• GIVEN EXERCISE 1:
Answer these about the post on the question "Where are you from?":
(a) In what month and year was the post written?
(b) How old does the writer say they are?
(c) What department did the writer visit to ask a question?
— start of PAGE —
That Bloody Question

I found this in my drafts folder from last year. Like literally last year–I wrote this in October 2015. I haven’t been here in so long…but I think you may find this entertaining:

I’m twenty-nine years old and I still have issues with the question, “Where are you from?”

I feel like I have a limb in so many places that my brain refuses to settle on one succinct answer. After today, I decided that it’s high time I pick a city/country and just stick to it.

I went to HR earlier to ask a question, and she ended up mentioning how she was new to Arizona, and I had to go and say, “Oh that makes the two of us!”

Naturally, she had to ask, “Oh, where were you before this?”

My brain doesn’t know what to do with this question. Before this immediately? A tiny country in the Persian Gulf that I’m almost sure you’ve never heard of. (Unless you tend to read/know about mind-bogglingly rich Arab countries with a penchant for outlandishly expensive things).
— end of PAGE —
— start of RECORDS PROVIDED —
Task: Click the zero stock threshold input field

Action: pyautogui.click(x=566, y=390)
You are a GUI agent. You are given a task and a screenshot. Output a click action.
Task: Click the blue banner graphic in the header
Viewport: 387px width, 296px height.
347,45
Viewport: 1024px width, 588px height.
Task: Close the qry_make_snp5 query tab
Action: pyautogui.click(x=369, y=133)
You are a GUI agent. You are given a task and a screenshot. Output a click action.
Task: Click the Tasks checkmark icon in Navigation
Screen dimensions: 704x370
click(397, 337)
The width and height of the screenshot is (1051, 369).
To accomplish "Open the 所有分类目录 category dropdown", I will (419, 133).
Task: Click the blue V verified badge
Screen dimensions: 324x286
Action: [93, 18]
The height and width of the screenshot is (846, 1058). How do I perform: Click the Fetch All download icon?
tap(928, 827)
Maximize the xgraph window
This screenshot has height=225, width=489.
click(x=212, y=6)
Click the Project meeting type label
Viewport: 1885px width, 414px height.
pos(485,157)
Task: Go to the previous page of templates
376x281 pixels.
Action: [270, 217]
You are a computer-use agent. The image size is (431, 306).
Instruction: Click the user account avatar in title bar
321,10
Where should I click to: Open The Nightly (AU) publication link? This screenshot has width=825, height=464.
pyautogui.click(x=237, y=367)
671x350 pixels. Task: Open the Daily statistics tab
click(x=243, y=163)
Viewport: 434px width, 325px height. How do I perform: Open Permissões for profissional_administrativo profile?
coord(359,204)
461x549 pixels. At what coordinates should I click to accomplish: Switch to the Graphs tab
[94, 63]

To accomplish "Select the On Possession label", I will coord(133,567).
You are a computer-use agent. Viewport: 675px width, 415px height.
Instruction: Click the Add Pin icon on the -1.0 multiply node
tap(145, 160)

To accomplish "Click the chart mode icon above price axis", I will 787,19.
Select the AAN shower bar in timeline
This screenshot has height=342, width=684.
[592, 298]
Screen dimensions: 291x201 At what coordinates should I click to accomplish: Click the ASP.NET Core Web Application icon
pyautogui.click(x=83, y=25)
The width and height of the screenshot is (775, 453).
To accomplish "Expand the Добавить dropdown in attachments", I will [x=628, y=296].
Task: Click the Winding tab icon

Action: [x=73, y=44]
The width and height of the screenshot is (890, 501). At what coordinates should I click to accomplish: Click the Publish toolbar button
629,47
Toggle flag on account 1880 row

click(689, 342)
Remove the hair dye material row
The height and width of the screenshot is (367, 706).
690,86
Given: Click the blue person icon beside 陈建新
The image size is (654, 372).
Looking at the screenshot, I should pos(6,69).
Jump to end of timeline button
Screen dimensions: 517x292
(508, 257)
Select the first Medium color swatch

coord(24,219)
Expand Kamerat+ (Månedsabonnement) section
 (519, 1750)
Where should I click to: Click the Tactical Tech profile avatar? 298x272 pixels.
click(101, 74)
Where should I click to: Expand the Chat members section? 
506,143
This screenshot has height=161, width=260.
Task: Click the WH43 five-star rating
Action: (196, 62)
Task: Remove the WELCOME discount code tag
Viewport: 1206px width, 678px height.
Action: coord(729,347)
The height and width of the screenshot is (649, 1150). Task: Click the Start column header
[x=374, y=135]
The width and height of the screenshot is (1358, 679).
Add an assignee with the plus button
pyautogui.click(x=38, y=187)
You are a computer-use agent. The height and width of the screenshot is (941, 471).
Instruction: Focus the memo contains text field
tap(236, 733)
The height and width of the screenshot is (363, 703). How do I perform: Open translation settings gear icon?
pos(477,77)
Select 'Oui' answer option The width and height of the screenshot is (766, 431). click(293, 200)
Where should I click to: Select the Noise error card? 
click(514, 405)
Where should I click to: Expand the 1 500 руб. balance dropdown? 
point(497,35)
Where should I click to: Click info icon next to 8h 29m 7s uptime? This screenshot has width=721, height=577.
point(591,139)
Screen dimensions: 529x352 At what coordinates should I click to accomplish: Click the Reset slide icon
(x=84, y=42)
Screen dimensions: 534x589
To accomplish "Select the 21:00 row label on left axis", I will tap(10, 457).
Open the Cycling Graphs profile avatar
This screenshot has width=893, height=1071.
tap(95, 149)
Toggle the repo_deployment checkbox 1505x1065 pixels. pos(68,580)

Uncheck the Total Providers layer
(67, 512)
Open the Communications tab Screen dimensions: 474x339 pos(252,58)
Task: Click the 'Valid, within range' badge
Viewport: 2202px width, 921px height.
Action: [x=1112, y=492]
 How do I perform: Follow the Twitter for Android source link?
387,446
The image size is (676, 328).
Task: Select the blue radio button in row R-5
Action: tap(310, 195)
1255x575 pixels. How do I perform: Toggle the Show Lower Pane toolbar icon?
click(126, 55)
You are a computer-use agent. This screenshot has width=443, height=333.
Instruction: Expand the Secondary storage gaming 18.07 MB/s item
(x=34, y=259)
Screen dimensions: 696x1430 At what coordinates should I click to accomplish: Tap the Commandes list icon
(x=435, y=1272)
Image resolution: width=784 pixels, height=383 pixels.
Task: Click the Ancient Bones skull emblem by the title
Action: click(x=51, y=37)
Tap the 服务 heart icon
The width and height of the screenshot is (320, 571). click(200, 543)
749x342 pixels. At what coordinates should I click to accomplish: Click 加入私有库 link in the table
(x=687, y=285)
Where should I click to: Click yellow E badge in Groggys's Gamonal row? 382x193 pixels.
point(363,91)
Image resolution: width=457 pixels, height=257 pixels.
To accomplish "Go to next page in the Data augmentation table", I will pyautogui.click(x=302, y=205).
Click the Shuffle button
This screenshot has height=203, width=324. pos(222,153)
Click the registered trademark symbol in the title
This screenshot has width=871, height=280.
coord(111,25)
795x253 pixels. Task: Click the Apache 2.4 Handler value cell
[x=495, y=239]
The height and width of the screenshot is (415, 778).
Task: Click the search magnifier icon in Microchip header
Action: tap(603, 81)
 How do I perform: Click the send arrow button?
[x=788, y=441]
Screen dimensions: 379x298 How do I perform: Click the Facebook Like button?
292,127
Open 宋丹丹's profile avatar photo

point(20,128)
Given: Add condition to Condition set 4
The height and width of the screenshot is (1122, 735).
— end of RECORDS PROVIDED —
• GIVEN EXERCISE 2: Quote the stretch of the records from the line containing "Where should I click to: Open" through the line containing "tap(145, 160)", reproducing each line precisely.

• EXERCISE RESPONSE 1:
(a) October 2015
(b) Twenty-nine
(c) HR

• EXERCISE RESPONSE 2:
Where should I click to: Open The Nightly (AU) publication link? This screenshot has width=825, height=464.
pyautogui.click(x=237, y=367)
671x350 pixels. Task: Open the Daily statistics tab
click(x=243, y=163)
Viewport: 434px width, 325px height. How do I perform: Open Permissões for profissional_administrativo profile?
coord(359,204)
461x549 pixels. At what coordinates should I click to accomplish: Switch to the Graphs tab
[94, 63]

To accomplish "Select the On Possession label", I will coord(133,567).
You are a computer-use agent. Viewport: 675px width, 415px height.
Instruction: Click the Add Pin icon on the -1.0 multiply node
tap(145, 160)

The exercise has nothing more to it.